Thursday, October 27, 2005

Licence to kill?

Quietly announced today behind stories on the smoking ban and bird flu, was the review of the firearms strategy for dealing with suspect suicide bombers, A Scotland Yard review after the shooting of Jean Charles de Menenzes having concluded it remained the best approach. The review on whether or not to change this policy is ongoing.

Now it strikes me that police need an effective way of dealing with such situations, but we come up against a questioning of the use of lethal force. Now in a clear-cut scenario, I have no problem with the police using any force necessary to stop a suicide bomber intent on killing even more people. But in a situation such as that which happened in London earlier this year, the intelligence possed by the police was obviously not enough to justify the shooting of someone who 'was thought' to be a bomber.

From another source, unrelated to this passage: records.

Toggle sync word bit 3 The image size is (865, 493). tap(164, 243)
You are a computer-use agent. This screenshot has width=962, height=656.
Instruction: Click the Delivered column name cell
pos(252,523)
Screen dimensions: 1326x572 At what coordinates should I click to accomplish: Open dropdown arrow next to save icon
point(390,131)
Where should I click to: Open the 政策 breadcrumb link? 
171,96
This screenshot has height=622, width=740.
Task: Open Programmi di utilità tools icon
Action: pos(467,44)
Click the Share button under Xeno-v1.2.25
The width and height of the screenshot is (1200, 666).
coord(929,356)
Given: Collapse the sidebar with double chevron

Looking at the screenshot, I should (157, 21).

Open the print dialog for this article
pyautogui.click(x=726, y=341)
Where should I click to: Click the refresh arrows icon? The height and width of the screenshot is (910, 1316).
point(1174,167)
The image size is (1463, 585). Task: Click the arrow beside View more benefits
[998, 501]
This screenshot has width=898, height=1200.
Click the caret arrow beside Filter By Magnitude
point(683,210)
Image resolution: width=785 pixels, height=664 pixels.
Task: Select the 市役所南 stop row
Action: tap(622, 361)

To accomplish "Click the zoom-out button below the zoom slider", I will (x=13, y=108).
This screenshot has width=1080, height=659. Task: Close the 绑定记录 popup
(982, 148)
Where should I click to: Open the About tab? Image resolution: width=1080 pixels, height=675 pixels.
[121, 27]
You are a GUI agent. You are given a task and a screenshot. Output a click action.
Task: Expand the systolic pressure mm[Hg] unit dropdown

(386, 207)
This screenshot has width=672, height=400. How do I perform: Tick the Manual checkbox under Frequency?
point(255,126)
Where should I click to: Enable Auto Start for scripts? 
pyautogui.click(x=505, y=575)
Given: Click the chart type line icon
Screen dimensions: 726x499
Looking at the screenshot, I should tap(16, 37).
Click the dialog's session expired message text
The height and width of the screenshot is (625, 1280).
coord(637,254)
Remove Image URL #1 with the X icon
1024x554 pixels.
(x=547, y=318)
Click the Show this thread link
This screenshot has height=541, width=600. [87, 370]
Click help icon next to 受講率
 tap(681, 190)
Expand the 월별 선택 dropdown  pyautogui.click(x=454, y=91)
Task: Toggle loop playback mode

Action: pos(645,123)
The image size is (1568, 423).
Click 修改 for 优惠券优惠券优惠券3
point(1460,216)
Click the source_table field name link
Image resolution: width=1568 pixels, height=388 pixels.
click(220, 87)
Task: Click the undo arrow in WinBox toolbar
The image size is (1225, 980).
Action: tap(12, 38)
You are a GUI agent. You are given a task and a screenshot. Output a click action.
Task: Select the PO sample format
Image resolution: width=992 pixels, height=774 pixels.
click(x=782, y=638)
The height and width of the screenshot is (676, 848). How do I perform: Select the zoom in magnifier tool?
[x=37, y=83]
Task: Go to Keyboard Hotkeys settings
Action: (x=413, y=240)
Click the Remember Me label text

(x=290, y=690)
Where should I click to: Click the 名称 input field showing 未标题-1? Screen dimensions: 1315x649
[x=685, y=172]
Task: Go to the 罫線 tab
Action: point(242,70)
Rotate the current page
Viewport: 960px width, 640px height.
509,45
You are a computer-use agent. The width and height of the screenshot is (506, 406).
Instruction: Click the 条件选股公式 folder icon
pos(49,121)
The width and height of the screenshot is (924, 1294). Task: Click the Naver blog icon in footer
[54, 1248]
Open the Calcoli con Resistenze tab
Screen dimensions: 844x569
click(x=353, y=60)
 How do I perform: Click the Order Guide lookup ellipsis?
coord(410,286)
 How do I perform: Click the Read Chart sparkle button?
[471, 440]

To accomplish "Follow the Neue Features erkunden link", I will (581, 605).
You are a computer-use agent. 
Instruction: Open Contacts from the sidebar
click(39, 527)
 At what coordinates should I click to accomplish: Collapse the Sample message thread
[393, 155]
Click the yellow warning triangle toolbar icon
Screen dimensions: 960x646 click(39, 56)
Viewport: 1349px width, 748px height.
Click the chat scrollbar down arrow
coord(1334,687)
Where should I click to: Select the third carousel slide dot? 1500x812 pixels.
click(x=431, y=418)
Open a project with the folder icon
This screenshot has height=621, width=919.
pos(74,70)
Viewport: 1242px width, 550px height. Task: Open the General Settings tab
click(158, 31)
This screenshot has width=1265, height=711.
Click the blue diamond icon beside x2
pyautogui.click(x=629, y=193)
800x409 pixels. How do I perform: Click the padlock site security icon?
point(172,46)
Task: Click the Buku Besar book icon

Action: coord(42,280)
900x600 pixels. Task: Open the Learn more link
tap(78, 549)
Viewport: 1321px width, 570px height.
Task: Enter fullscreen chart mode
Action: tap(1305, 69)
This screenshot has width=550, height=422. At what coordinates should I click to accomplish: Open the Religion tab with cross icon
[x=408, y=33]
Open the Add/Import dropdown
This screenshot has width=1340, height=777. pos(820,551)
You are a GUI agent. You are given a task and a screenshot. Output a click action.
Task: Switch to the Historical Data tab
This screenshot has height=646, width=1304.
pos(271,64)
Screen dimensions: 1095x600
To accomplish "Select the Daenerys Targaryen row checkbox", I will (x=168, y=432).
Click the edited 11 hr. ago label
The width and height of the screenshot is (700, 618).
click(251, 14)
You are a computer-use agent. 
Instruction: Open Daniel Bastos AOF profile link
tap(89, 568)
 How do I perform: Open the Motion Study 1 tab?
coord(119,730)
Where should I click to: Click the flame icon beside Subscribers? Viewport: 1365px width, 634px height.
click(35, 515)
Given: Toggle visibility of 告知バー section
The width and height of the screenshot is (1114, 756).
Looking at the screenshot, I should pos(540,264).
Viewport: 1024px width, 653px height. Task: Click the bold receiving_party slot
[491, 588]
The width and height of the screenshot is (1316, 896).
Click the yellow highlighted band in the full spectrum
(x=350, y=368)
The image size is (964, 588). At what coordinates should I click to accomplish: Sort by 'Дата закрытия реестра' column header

The thing is, if the police are going to sanction lethal force in a situation where they are not in full possession of the facts, then they are effectively judging someone guilty before the fact, and, by shooting them in the head, denying them the possibilty to defend themselves or be found innocent at a later date. It is very difficult to offer a reasonable explanation of your actions from beyond the grave, after all.

It is also worrying that in the same BBC website article, the shoot-to-kill policy is already being talked about in non-terrorist terms. Again, I defend the right for the police to use lethal force, but it should not be authorised carte blanche, even in specific situations. We need a greater focus on information and crime-prevention than simply shooting the suspect and having done with it. It is often the case in police shootings that the victim is mentally ill rather than 'evil', and as such if at all possible the individual should be given medical help as a patient rather than shot as a criminal.

Now of course, this is a fundamental problem of dealing with terrorists. We need an effective was of stopping suspects which doesn't involve detaining them without trial or shooting them on weak information. But at the same time there is obviously a need to stop criminal acts and terrorist atrocities which we have intelligence but not proof of. It is admittedly a very difficult situation to be found in. Crucially, however, a quick response should not be confused with a poorly thought out response, especially when such a method as shooting suspects is being used. Everyone is innocent until proven guilty; killing someone, however simple it may be, removes that right permanently.